Buying a house is a journey that ends at the closing table, with a mountain of papers that most people don't read, and never will.
But sometimes, the trip doesn't end where it should.
Take the case from a couple of years ago, when a California closing agent called the lender to say that he couldn't attend the scheduled settlement because he'd been arrested on the way there.
Or the 2013 closing in Texas that had to be adjourned because none of the participants, aside from the settlement agent, spoke English, and he could not communicate with them.
Or the instance in Massachusetts, when the closing attorney passed away two days before escrow and no one informed the other parties. The borrower showed up, the seller showed up and the title company rep showed up -- but not, of course, the deceased attorney.
Anomalies, you say? Au contraire. Andrew Liput, CEO of analytics firm Secure Insight, has been collecting these and other closing-time tidbits for a decade. And he swears they're all true.
But mortgage fraud, which often happens at the closing table, is no laughing matter. The FBI estimates that 13 percent of all mortgage fraud occurs at the settlement table, and Liput estimates around $650 million in lender or borrower money is lost because of it. Not a lot of money in the overall mortgage industry, perhaps, but as Liput eloquently puts it, "not chump change, either."
And it's not just dollars and cents at stake: People run the risk of having their personal information compromised.
"Closing is a mystery to most people," says Liput. "They show up excited, but they don't have a clue to what's going on. It's an environment that's a good breeding ground for fraud."
The message, then, is to keep your antennae alert to anything that might seem out of the ordinary. Stay vigilant to avoid falling prey to con artists. Liput has plenty of tales of fraud in his hip pocket to serve as warnings:
-- Last year, an Alabama man was convicted in a $15 million mortgage fraud scheme. During the investigation, it was discovered that not only did the perp orchestrate the massive fraud with the assistance of several professionals, he also contracted with another individual to kill the straw buyer. Testimony showed that the "hit man for hire" lured the straw buyer to a wooded area and shot him multiple times. Fortunately, the victim survived.
-- A Maryland title agent was sentenced to 51 months in prison, followed by three years of supervised release, for conspiring to commit wire fraud in connection with a mortgage fraud scheme that resulted in losses of more than $4.8 million.

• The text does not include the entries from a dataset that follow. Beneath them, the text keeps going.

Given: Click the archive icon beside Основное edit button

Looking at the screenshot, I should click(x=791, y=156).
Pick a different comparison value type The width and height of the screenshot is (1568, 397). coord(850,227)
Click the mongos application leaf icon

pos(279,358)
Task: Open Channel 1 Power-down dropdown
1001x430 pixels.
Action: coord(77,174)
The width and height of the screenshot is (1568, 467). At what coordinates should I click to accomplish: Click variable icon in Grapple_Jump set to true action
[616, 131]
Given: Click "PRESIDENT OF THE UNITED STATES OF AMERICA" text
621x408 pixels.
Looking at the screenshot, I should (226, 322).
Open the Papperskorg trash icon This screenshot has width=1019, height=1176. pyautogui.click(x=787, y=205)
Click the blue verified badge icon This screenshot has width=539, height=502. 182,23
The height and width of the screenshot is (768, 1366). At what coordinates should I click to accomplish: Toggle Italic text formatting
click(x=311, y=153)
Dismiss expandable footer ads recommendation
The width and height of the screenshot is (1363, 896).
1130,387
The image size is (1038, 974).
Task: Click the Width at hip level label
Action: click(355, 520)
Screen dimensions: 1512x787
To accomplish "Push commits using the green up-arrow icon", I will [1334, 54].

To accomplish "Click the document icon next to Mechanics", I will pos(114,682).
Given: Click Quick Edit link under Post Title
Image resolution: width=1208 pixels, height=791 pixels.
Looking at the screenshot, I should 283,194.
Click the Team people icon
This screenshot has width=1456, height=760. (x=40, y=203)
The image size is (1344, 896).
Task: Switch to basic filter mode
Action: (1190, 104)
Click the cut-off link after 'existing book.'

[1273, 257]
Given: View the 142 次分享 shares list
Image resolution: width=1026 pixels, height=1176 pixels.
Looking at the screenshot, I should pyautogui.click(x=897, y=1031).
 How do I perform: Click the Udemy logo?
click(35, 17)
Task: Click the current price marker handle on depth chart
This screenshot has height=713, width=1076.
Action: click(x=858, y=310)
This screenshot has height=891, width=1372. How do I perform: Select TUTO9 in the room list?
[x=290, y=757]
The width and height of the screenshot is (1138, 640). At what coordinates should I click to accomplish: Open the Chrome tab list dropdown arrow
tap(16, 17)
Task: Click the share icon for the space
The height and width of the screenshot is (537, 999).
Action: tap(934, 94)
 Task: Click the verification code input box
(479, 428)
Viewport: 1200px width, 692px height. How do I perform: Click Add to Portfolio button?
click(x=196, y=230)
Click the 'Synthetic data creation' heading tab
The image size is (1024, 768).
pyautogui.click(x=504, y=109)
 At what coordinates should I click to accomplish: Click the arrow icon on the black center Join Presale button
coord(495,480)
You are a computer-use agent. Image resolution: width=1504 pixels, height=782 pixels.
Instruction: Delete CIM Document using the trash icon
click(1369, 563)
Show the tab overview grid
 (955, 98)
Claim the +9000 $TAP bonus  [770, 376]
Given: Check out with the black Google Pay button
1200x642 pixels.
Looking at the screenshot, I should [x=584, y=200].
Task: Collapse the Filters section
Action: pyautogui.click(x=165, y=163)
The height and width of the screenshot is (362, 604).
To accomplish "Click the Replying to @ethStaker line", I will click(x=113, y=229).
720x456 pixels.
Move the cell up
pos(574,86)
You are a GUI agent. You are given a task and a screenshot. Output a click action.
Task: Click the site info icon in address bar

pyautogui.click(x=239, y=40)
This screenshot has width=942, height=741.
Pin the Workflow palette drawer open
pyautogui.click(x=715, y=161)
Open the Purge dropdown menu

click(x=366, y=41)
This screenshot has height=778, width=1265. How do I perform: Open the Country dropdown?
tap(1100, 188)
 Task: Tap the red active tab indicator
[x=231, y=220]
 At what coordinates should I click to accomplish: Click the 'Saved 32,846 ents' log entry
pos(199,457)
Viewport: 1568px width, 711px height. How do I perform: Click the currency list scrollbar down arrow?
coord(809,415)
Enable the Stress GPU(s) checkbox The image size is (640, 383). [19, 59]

-- In 2002, a title agent's license to issue title insurance policies was revoked after she was convicted of theft for fraudulently endorsing checks at the title attorney's office where she worked. Despite her conviction, she worked at another title agency from 2007 until 2010, this time as a manager -- and once again engaged in fraud.
-- A settlement agent from Tennessee operated for three decades without the required state business license, only obtaining one when finally confronted with evidence of the state law. He maintains that no one had ever asked him about it in 30 years of practice.
-- A Virginia attorney was using his personal, husband-and-wife joint checking account as his trust account, and had been doing so for more than 20 years. Lenders and warehouse banks were happily wiring funds into that account without ever verifying the account's type or its owner. Even more amazing, regulators never performed an audit.
-- In California, a mobile notary who was being sent to close loans in customers' homes was on the nationwide registered sex-offender list. Lenders had no idea their clients were welcoming this person into their homes. Neither did the company that hired the individual, because it failed to conduct complete background checks on its notaries.
-- A Maryland-area title company owner, who was closing loans for large national lenders, had been previously convicted of wire fraud and had his licenses revoked. Neither the lenders nor the title underwriter for whom the agent wrote title insurance was aware of his past, or the fact he was unlicensed.
-- In 2012, an employee at a major title company was charged with seven counts of grand theft and five counts of money laundering for his role in embezzling $469,000 for gambling purposes. This wasn't some run-of-the-mill title agent: He was the company's vice president, as well as its in-house counsel.